Евгений Санин - Завещание бессмертного
— Публий Лициний Красе, наш будущий консул и верховный жрец!
— И тесть Гая Гракха! — с улыбкой поддержал Аппия Клавдия стройный мужчина лет сорока пяти с легкой сединой на висках.
— Жаль, что Гая опять нет с нами, то–то обрадовался бы такой новости! — вспомнил Сцевола о брате Тиберия, а Аппий Клавдий недовольно пробурчал:
— Он там воюет, а мы должны мерить землю и ругаться с патрициями! Неизвестно, кому еще легче! Там враг перед тобой, знай — руби его да коли, а тут, того и гляди, получишь удар в спину!
— Гай Биллий! — продолжал представлять Сцевола, и Эвдем увидел, как вбежавший юноша лет двадцати бросился к Тиберию и обнял его с восторженным криком:
— Тиберий, мы спасены!
— Почему ты оставил охранников моего дома одних? — отталкивая юношу, спросил Гракх. — Или ты хочешь, чтобы с моей Клавдией и детьми расправились так же, как с несчастным Муцием?

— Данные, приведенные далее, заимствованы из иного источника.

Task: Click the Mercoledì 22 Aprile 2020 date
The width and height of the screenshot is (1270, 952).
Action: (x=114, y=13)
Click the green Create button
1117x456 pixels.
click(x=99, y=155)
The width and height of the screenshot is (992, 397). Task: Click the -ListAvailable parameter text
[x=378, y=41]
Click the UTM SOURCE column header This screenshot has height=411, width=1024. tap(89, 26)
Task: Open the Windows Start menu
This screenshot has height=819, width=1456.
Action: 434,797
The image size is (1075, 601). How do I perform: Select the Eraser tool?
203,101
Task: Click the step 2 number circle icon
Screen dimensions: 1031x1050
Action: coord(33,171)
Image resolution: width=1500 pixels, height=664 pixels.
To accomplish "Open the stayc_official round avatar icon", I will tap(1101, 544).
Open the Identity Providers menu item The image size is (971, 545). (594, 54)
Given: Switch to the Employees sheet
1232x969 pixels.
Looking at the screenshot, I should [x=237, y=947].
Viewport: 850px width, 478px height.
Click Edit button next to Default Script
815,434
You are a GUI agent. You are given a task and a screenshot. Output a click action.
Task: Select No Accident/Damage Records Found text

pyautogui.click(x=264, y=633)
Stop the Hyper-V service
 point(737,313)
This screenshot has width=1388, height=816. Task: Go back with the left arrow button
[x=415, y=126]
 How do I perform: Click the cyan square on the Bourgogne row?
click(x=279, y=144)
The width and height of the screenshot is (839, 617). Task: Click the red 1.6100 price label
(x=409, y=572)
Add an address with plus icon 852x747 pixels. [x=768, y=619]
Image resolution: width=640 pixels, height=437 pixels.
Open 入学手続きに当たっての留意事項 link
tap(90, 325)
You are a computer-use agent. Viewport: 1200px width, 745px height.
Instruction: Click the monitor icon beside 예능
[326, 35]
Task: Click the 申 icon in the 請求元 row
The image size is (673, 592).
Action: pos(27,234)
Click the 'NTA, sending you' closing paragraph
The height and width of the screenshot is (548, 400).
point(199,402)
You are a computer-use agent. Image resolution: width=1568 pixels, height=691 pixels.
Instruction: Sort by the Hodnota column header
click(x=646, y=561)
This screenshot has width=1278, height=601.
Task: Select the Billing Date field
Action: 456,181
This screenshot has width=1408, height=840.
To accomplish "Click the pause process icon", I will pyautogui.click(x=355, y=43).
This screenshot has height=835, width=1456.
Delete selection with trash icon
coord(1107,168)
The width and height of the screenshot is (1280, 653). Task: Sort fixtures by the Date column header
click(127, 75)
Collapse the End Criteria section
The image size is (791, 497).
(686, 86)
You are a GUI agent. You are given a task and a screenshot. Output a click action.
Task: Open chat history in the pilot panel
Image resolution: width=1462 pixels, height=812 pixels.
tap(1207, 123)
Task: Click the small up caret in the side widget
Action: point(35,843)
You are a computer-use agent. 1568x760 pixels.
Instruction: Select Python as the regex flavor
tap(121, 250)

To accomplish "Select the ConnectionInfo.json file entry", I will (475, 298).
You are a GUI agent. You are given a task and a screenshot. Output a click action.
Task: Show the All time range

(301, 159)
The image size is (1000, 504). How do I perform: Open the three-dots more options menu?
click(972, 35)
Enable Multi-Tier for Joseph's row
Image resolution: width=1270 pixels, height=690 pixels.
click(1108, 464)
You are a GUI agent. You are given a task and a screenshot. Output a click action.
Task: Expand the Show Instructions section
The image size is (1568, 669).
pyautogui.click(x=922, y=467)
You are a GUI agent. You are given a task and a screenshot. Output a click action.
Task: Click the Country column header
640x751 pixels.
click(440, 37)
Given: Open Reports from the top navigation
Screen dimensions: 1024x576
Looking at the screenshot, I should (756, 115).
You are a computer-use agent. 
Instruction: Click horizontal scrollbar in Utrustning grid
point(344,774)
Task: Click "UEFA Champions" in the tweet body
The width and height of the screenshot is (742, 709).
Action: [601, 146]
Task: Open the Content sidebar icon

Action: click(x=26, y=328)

— Прости, не смог удержаться, чтобы не поздравить тебя и всех нас! — снова обнял Гракха Гай Биллий и поспешно выбежал из перистиля.
— Философ Блоссий! Фульвий Флакк! Диофан! — продолжал консул и вдруг проворно поднялсяс ложа и, разведя руки для объятий, двинулся к двери: — Полибий! Ты ли?! Какими судьбами, старина?!
— Вот, опять в Риме! Не дает мне покоя эта тридцать девятая книга, никак не могу писать о Риме в Афинах! — улыбаясь, прошел к Сцеволе знаменитый историк.
— Лучше о розах писать в розарии? — приветливо спросил у него Блоссий.
—Да! — охотно ответил старик.
—А о пчелах — в улье? — подмигнул Аппий Клавдий.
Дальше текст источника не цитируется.